■ **Passage provided**
======
- 15 Feb 21
“The current situation makes this impossible.”
The Who have cancelled their planned 10-date tour of the UK and Ireland, which was set to launch at Dublin’s 3Arena on March 5.
Postponed from last March, the rescheduled tour was facing on-going restrictions designed to combat the transmission of the Covid-19 virus.
In a joint statement, guitarist Pete Townshend and frontman Roger Daltrey expressed their disappointment at having to push back the dates for a second time.
“We are very sorry that we have to cancel our planned March 2021 UK and Ireland shows. Please excuse the delay but we wanted to wait as long as possible to see if we could indeed play them. However, as you can see the current situation makes this impossible. Thanks for all your wonderful support and we hope to see you in the future when conditions allow.”
Customers can contact their point of purchase for refunds to The Who’s UK and Ireland tour, which currently has no rescheduled dates. The band were touring in support of their 2019 album, WHO, which Pat Carty called a "defiant two fingers in the air."
======
■ **Given data**
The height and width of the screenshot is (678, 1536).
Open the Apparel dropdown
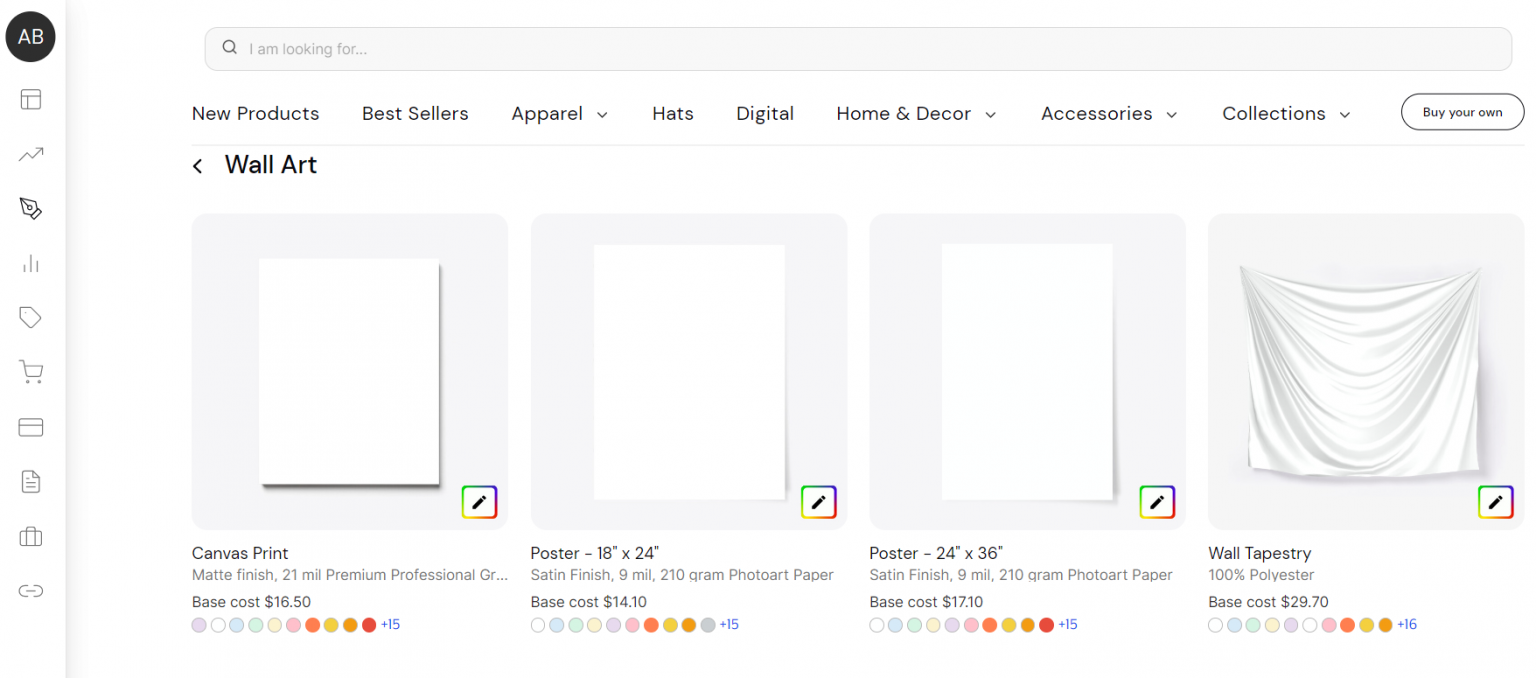pos(559,113)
======
■ **Assignment**
List every person named in the article about The Who's tour cancellation.

■ **Solution**
Pete Townshend, Roger Daltrey, Pat Carty